Let car dealers pass tax benefit to users

A number of car dealers have announced plans to assemble vehicles in Kenya to cut costs and also to benefit from tax incentives provided by the government. Simba Corp has announced it would start assembling Mahindra double cabin pick-ups locally, a day after Toyota Kenya, which currently assembles Land Cruiser pick-up trucks, Hino trucks and Toyota Hilux in the country, said it would also add more models into its car assembling line locally.

Other firms that have been assembling vehicles locally include Volkswagen, which in 2017 started assembling its Polo Vivo in Kenya and the French firm Peugeot that assembles two passenger car models locally. Others include Renault Trucks that opened a local assembly plant in Thika.
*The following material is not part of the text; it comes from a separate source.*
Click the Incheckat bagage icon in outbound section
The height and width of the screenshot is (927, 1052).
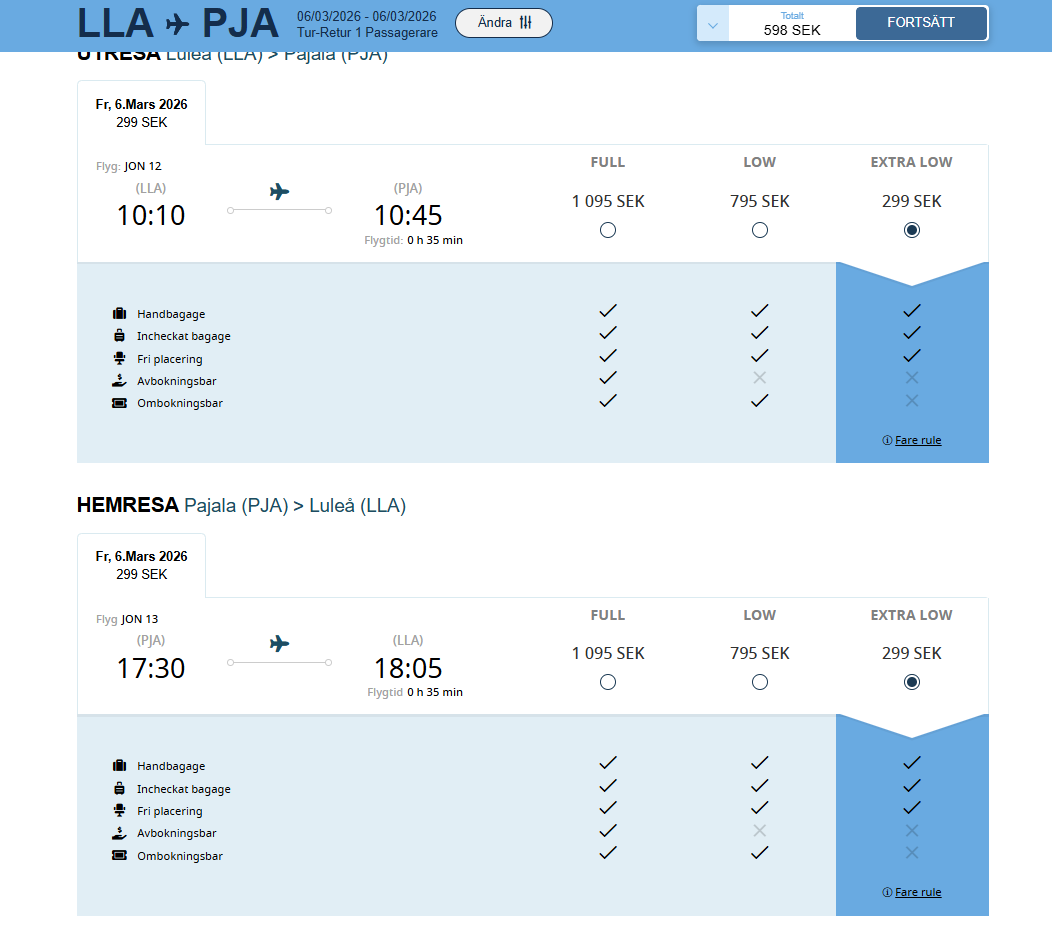pyautogui.click(x=120, y=336)
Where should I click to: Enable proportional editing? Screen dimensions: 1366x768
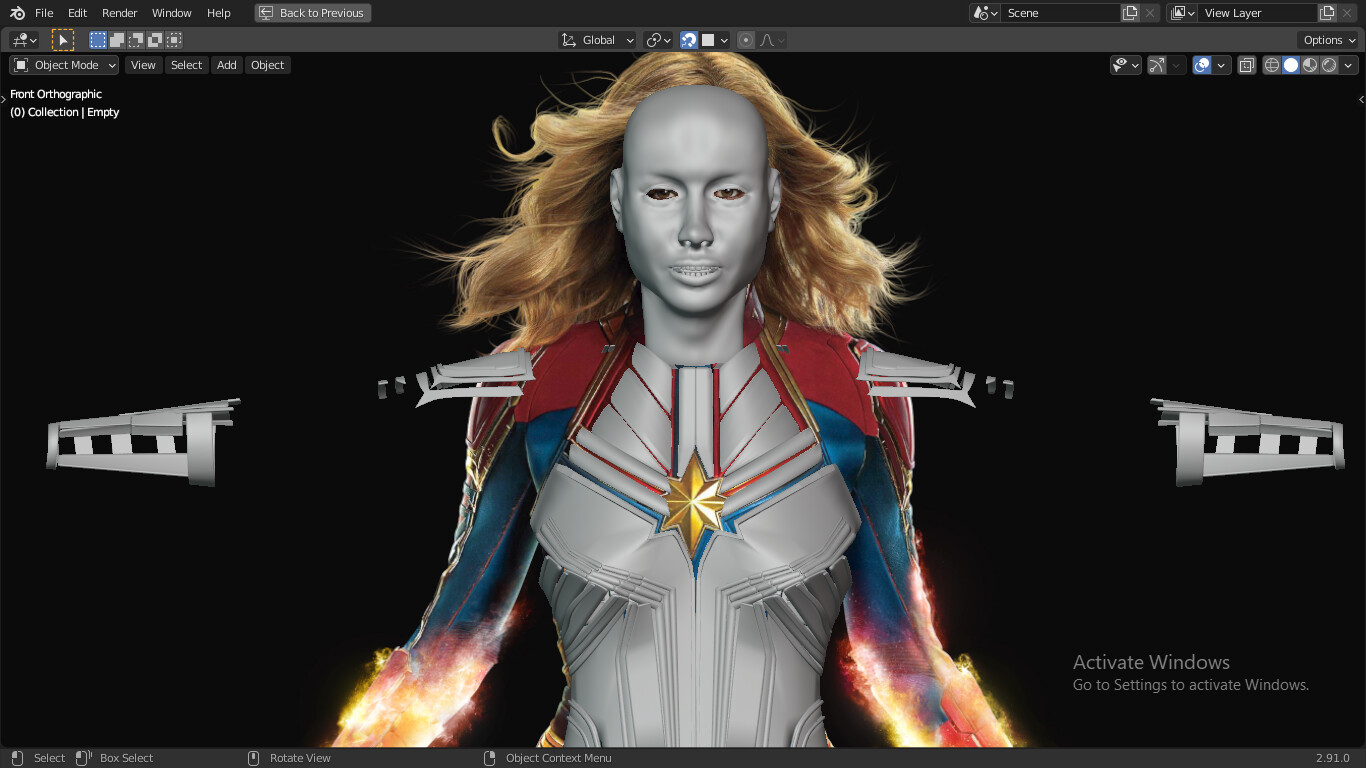click(745, 39)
The vehicle dealers are exempted from the 25 per cent import duty levied on fully-built imported vehicles, an incentive that gives room for assemblers to produce cheaper vehicles.

Beside tax breaks, the government requires State agencies to give preference to automakers with local assembly lines when buying new vehicles. Despite these firms getting the many incentives, the country has not witnessed any sharp increase in new car sales.

According to the Kenya National Bureau of Statistics, in the nine months to September 2019, Kenyans registered nearly 250,000 vehicles that ranged from motorcycles and saloon cars to buses and trailers, but locally assembled units accounted for just about two per cent. This could mean the cost of the vehicles may still be prohibitive for most Kenyans who are opting to buy second hand cars. The dealers should pass the tax benefits they get to consumers. That way, everyone benefits— the consumer, the economy and the car maker.